Hierarchical Speech Classification
“From broad categories to fine-grained speech understanding.”
TL;DR
Hierarchical speech classification organizes voice commands into a taxonomy (domain to intent to slot) instead of flat classification over thousands of classes. Multi-task learning with shared Conformer encoders and level-specific classification heads provides the best accuracy, exploiting that early layers capture broad acoustic features (domain) while deeper layers capture semantics (slots). Google Assistant and Alexa use this approach to route billions of commands daily. For the underlying end-to-end model architectures and how these classifiers feed into voice search ranking, see the dedicated articles.

1. What is Hierarchical Speech Classification?
Hierarchical speech classification organizes audio into a taxonomy of categories, moving from coarse to fine-grained predictions.
Example: Voice Command Classification
Intent
├── Media Control
│ ├── Music
│ │ ├── Play Song
│ │ └── Pause Song
│ └── Video
│ ├── Play Video
│ └── Stop Video
└── Smart Home
├── Lights
│ ├── Turn On
│ └── Turn Off
└── Thermostat
Problem: Given the audio “Hey Google, turn on the bedroom lights”, classify into:
- Intent: Smart Home > Lights > Turn On
- Entity: “bedroom”
2. Why Hierarchical for Speech?
| Challenge | Flat Classification | Hierarchical Classification |
|---|---|---|
| Acoustic Similarity | Confuses “Play music” and “Pause music” | Groups under “Music Control” first |
| Scalability | 10,000 command A single model | Modular (one model per subtree) |
| Out-of-Domain | No fallback | Can classify to parent if uncertain about child |
| Interpretability | Black box | Clear decision path |
3. Speech Hierarchy Types
Type 1: Speaker Recognition
Speech
├── Speaker 1
├── Speaker 2
└── Unknown
├── Male
└── Female
├── Child
└── Adult
Type 2: Language Identification
Audio
├── English
│ ├── US
│ ├──UK
│ └── Australia
├── Spanish
│ ├── Spain
│ └── Mexico
└── Chinese
├── Mandarin
└── Cantonese
Type 3: Emotion Recognition
Emotion
├── Positive
│ ├── Happy
│ └── Excited
├── Negative
│ ├── Angry
│ └── Sad
└── Neutral
Type 4: Command Classification (Voice Assistants)
Domain
├── Music
│ ├── Play
│ ├── Pause
│ └── Skip
├── Navigation
│ ├── Directions
│ └── Traffic
└── Communication
├── Call
└── Message
4. Hierarchical Classification Approaches
Approach 1: Global Audio Classifier
Train a single end-to-end model predicting all leaf categories from raw audio.
Architecture:
class GlobalSpeechClassifier(nn.Module):
def __init__(self, num_classes=10000):
super().__init__()
self.wav2vec = Wav2Vec2Model.from_pretrained("facebook/wav2vec2-base")

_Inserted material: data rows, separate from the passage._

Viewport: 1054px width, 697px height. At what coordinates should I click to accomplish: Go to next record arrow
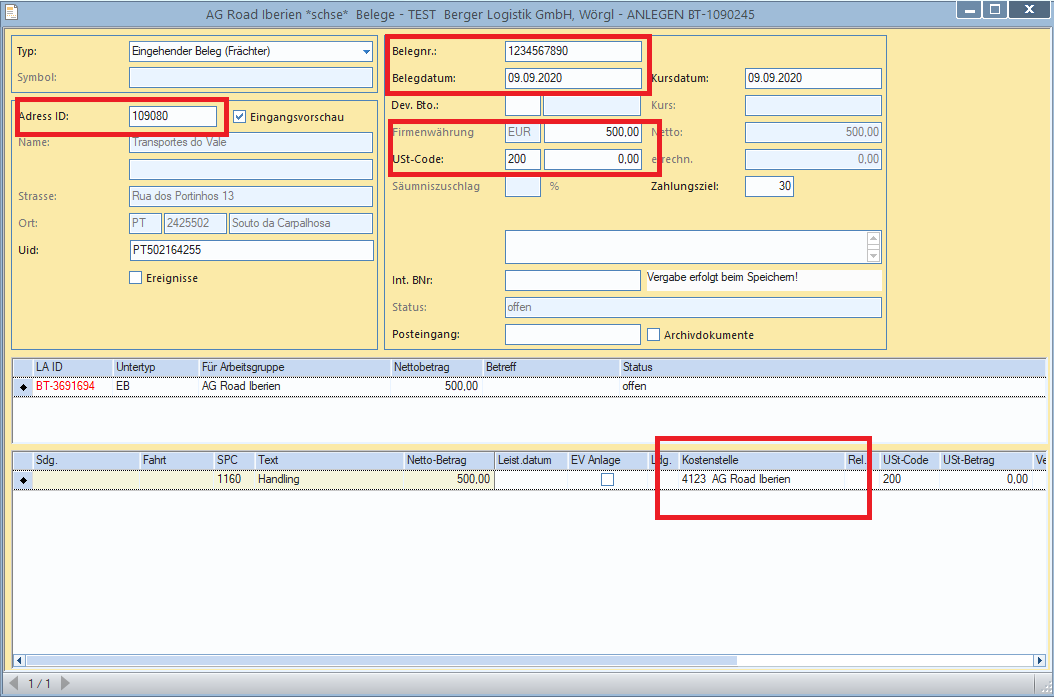pos(65,683)
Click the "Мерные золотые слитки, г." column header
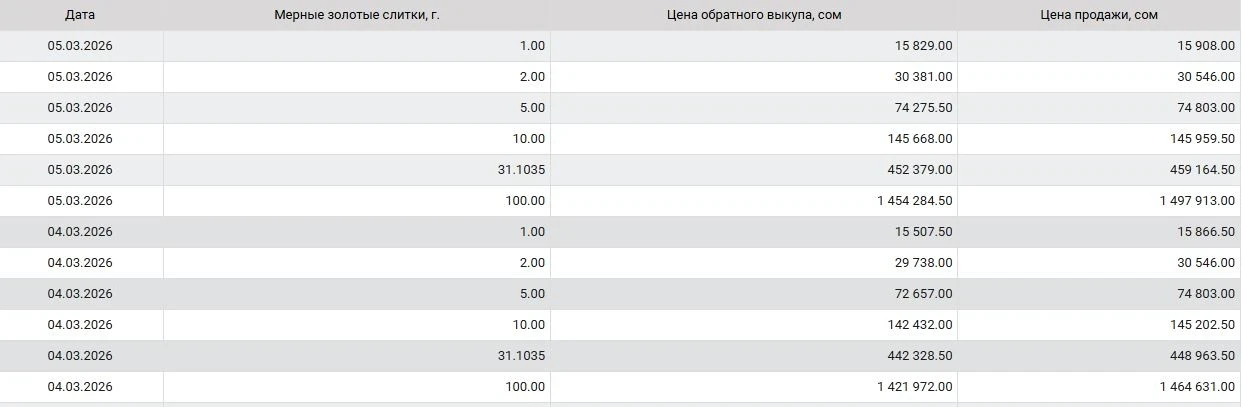Viewport: 1242px width, 407px height. (x=356, y=15)
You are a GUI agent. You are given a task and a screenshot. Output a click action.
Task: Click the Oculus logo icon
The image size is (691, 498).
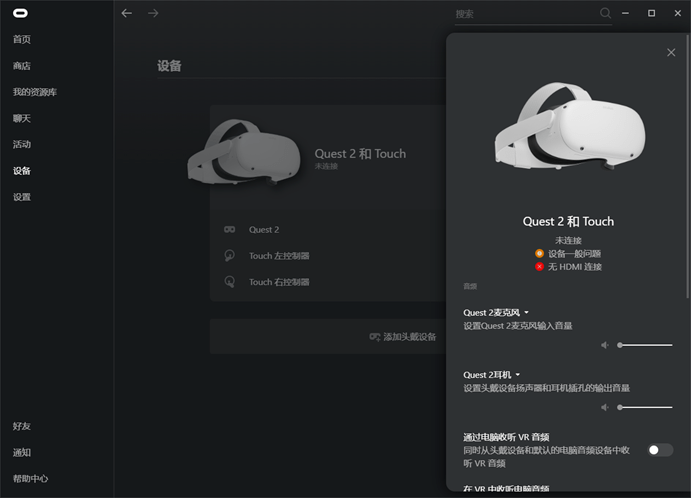(x=20, y=13)
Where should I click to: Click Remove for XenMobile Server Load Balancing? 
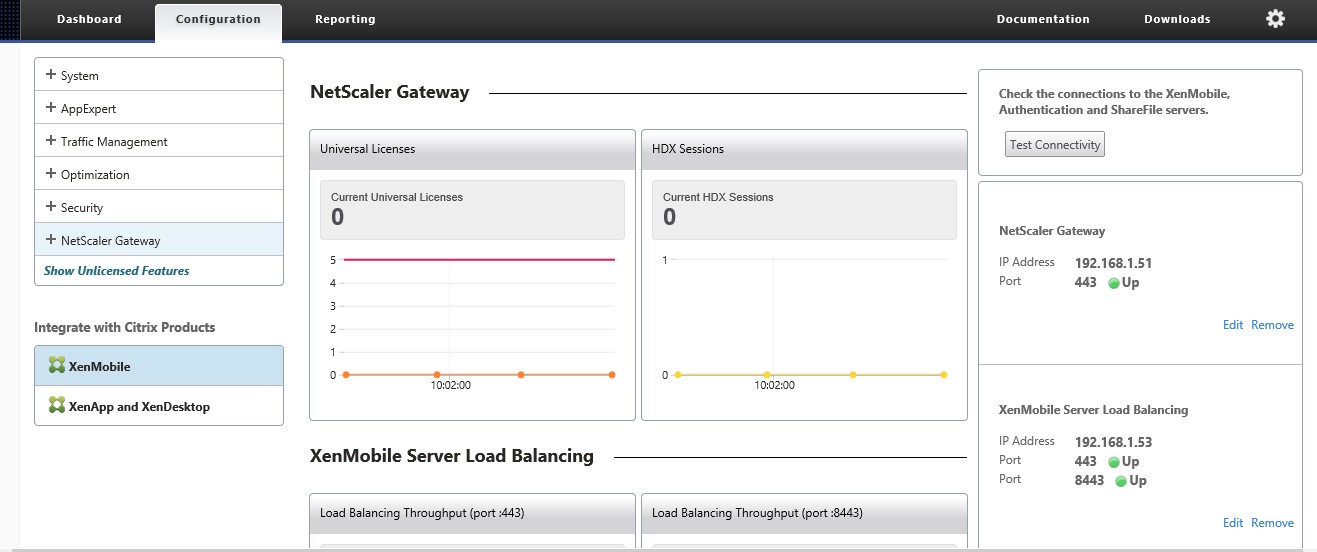[1272, 523]
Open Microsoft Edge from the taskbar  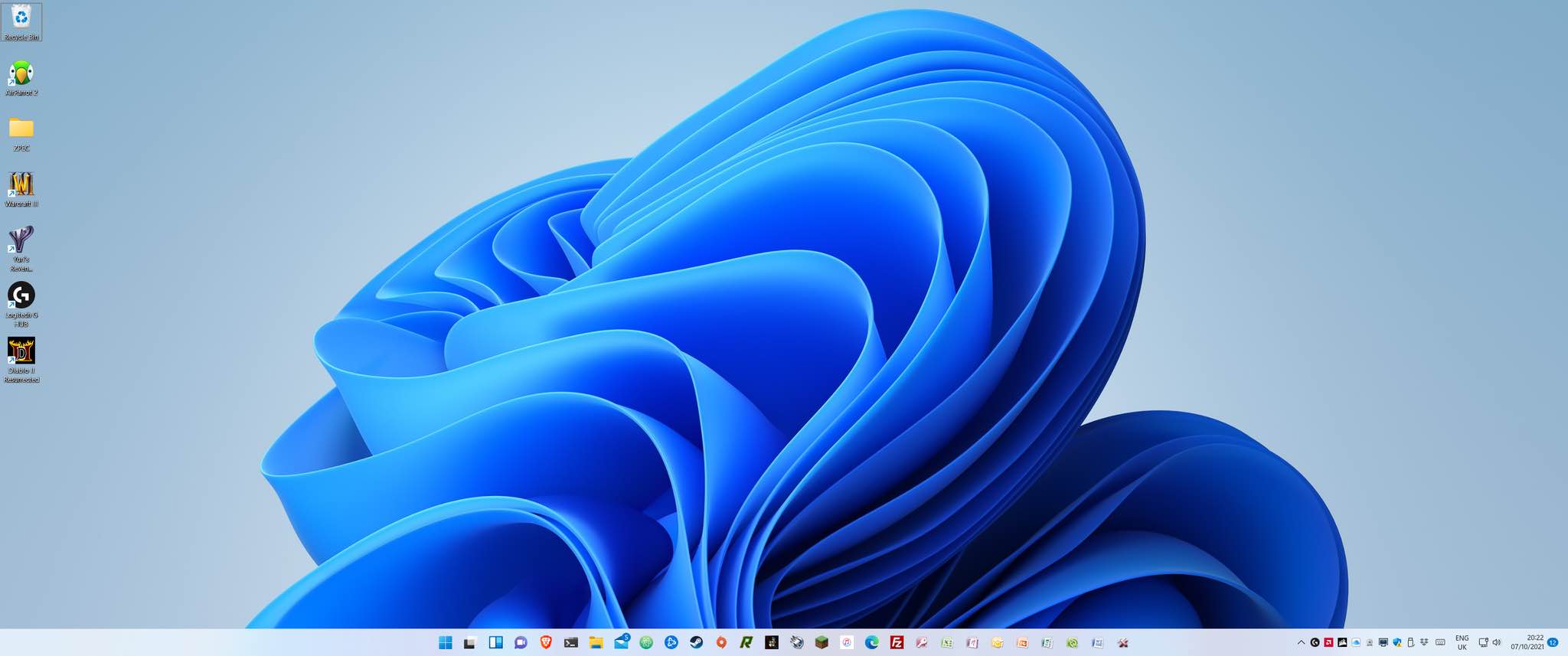[871, 643]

self.classifier = nn.Linear(768, num_classes)
def forward(self, audio):
features = self.wav2vec(audio).last_hidden_state
pooled = features.mean(dim=1) # Mean pooling
logits = self.classifier(pooled)
return logits
Pros:
- Simple architecture.
- End-to-end optimization.
Cons:
- Class Imbalance: “Play music” has 1M examples, “Set thermostat to 68°F” has 100.
- No hierarchy exploitation.
Approach 2: Coarse-to-Fine Pipeline
Stage 1: Classify into broad categories (Domain). Stage 2: For each domain, classify into intents.
Example:
# Stage 1: Domain classification
domain = domain_classifier(audio) # Music, Navigation, Communication
# Stage 2: Intent classification
if domain == "Music":
intent = music_intent_classifier(audio) # Play, Pause, Skip
elif domain == "Navigation":
intent = nav_intent_classifier(audio) # Directions, Traffic
Pros:
- Modular: Can update one stage without touching the other.
- Balanced training (each stage sees balanced data).
Cons:
- Error Propagation: If Stage 1 is wrong, Stage 2 has no chance.
- Latency: Two forward passes.
Approach 3: Multi-Task Learning (MTL)
Train a shared encoder with multiple output heads (one per level).
Architecture:
class HierarchicalSpeechMTL(nn.Module):
def __init__(self):
super().__init__()
self.encoder = Wav2Vec2Model.from_pretrained("facebook/wav2vec2-base")
# Heads for each level
self.domain_head = nn.Linear(768, 10) # 10 domains
self.intent_head = nn.Linear(768, 100) # 100 intents
self.slot_head = nn.Linear(768, 1000) # 1000 slots
def forward(self, audio):
features = self.encoder(audio).last_hidden_state.mean(dim=1)
domain_logits = self.domain_head(features)
intent_logits = self.intent_head(features)
slot_logits = self.slot_head(features)
return {
'domain': domain_logits,
'intent': intent_logits,
'slot': slot_logits
}
Loss:
loss = α * domain_loss + β * intent_loss + γ * slot_loss
Pros:
- Shared representations learn general audio features.
- Joint optimization.
Cons:
- Balancing loss weights (α, β, γ) is tricky.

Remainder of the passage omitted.